• WORK ITEM
For the word "value", search the records and show each line in which it occurs.

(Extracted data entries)
━━━━━━━━━━━━━━━━
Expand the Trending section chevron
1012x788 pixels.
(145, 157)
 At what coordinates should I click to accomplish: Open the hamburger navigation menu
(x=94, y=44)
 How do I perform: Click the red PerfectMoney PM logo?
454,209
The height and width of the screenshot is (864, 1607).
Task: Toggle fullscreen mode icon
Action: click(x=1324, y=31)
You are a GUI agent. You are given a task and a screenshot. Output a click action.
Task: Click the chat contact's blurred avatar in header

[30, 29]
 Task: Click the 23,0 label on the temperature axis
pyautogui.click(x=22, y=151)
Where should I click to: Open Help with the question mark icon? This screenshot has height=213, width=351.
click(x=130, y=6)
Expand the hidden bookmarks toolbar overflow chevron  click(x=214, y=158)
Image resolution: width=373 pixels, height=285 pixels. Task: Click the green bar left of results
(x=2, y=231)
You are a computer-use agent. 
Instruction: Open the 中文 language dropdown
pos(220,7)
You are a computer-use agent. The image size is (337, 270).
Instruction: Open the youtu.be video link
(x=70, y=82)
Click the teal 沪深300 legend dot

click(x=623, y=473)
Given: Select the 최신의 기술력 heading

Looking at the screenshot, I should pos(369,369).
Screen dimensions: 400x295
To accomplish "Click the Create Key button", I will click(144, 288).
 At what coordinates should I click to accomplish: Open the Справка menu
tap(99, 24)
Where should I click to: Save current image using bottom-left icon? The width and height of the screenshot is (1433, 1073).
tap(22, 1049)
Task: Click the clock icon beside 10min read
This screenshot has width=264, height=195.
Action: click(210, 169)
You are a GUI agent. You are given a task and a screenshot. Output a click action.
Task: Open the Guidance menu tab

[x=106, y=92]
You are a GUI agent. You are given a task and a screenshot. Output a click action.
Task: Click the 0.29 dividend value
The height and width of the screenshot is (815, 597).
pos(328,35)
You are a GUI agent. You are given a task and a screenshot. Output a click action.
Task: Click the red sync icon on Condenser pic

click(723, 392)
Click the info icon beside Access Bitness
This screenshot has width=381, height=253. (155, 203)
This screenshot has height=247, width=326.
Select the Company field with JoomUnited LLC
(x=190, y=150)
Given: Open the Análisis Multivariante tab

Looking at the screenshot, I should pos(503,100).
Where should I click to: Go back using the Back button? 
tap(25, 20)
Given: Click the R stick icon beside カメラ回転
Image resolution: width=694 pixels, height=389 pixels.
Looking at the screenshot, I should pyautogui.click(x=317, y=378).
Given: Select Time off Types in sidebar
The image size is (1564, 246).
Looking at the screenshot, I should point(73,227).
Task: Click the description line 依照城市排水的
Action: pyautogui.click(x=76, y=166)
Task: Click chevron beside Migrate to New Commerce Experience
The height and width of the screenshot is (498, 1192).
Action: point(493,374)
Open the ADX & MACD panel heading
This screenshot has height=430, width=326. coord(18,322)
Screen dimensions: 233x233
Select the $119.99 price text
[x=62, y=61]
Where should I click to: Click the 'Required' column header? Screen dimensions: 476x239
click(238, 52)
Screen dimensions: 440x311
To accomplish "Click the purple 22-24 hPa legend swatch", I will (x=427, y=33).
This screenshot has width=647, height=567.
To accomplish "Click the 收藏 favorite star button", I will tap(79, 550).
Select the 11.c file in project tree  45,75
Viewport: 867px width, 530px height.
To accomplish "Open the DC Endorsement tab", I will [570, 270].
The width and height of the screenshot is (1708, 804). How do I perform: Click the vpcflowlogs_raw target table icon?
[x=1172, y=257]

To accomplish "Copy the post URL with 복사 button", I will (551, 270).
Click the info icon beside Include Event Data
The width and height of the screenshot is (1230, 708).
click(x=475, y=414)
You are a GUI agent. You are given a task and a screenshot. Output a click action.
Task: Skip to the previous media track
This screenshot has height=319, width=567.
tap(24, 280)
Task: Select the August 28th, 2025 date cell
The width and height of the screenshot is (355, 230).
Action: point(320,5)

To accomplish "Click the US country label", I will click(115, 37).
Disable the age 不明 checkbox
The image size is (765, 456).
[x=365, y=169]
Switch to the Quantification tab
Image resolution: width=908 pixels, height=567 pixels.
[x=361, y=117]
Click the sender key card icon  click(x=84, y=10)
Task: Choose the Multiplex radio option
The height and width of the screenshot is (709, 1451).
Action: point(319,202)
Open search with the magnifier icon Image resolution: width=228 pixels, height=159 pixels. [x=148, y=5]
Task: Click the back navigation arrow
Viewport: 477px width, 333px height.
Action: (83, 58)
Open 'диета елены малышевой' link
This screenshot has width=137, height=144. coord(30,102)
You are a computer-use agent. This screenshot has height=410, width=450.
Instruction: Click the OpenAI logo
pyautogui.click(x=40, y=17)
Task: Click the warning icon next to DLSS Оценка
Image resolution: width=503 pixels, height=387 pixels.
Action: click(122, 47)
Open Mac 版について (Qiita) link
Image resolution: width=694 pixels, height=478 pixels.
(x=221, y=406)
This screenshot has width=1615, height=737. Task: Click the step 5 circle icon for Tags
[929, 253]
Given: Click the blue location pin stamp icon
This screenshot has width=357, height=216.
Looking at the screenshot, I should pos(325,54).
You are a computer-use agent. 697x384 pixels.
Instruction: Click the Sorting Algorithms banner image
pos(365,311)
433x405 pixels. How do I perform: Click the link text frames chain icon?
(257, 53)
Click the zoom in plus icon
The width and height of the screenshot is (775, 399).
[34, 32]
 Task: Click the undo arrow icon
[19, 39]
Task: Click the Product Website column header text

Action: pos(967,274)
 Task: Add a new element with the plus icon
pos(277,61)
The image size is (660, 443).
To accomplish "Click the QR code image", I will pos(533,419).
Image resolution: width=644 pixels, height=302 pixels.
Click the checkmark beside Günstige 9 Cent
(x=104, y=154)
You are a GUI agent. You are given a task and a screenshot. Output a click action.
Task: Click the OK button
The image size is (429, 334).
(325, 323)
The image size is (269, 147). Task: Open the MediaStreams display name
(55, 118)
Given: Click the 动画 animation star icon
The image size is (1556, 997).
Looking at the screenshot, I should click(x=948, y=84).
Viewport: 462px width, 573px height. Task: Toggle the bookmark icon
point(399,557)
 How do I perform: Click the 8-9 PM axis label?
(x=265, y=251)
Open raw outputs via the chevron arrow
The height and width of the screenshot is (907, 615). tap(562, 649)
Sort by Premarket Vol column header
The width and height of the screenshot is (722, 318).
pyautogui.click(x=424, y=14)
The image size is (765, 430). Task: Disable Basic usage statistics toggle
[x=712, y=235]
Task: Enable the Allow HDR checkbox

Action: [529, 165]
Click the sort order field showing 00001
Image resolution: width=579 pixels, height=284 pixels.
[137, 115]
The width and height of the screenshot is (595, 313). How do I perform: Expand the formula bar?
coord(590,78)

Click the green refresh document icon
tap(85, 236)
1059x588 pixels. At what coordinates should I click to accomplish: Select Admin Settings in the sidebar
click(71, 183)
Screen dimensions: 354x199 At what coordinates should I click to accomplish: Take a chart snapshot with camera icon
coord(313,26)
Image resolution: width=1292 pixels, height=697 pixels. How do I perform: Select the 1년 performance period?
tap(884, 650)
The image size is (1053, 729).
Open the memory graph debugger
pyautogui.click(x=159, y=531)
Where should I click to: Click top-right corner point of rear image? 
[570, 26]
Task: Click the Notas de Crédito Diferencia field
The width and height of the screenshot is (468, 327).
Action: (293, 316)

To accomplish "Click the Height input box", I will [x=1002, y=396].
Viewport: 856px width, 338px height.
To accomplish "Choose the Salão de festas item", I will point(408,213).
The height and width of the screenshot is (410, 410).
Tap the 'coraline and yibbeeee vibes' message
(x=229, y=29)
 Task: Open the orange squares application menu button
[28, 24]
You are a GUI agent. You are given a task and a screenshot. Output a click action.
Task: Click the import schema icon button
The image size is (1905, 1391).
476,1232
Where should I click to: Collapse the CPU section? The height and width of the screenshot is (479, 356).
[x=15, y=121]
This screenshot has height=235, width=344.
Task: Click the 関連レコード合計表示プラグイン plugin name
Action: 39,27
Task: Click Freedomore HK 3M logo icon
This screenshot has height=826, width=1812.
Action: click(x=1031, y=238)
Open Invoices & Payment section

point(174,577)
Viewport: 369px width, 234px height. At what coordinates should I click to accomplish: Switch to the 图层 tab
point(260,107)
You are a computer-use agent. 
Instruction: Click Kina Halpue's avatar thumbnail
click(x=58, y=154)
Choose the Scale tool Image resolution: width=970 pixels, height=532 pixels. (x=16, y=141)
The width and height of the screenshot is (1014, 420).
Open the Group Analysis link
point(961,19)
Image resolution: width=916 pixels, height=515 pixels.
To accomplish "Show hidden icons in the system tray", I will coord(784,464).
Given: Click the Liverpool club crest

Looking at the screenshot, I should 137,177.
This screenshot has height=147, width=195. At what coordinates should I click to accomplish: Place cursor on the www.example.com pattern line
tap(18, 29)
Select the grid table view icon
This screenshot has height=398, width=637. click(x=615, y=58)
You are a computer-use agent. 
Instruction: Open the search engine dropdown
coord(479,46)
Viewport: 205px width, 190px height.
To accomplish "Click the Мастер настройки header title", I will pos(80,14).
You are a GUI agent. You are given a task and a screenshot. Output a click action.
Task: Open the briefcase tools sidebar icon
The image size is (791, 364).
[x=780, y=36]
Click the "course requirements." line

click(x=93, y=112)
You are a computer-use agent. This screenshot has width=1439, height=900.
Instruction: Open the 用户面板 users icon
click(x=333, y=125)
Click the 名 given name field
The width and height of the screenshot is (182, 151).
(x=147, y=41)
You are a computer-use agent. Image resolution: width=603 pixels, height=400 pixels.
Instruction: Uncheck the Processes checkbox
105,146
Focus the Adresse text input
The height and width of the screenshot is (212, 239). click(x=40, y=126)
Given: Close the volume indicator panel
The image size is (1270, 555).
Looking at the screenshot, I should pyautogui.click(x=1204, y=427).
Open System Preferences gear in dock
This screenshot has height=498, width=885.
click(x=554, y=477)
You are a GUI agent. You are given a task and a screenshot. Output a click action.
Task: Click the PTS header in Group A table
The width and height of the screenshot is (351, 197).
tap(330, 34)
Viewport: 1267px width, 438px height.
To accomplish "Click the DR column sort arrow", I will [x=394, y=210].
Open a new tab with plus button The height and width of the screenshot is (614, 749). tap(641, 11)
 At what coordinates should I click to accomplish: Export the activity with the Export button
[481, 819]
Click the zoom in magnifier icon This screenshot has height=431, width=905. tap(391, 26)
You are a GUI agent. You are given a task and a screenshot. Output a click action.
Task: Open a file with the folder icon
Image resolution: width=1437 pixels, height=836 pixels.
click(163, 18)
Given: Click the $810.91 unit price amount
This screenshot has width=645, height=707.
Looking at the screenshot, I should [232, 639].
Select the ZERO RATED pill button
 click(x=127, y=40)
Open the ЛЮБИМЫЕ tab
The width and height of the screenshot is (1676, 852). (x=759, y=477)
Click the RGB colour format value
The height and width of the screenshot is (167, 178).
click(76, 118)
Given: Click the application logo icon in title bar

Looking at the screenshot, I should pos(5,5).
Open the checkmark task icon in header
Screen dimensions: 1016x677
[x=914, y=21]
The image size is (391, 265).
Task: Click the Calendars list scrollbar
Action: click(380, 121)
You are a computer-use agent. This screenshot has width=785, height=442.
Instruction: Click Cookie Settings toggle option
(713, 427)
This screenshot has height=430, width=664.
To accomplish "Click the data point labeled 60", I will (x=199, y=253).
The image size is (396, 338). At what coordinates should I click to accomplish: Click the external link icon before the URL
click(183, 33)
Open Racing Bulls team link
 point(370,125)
━━━━━━━━━━━━━━━━
• EXERCISE OUTPUT
Task: Click the 0.29 dividend value
Click the RGB colour format value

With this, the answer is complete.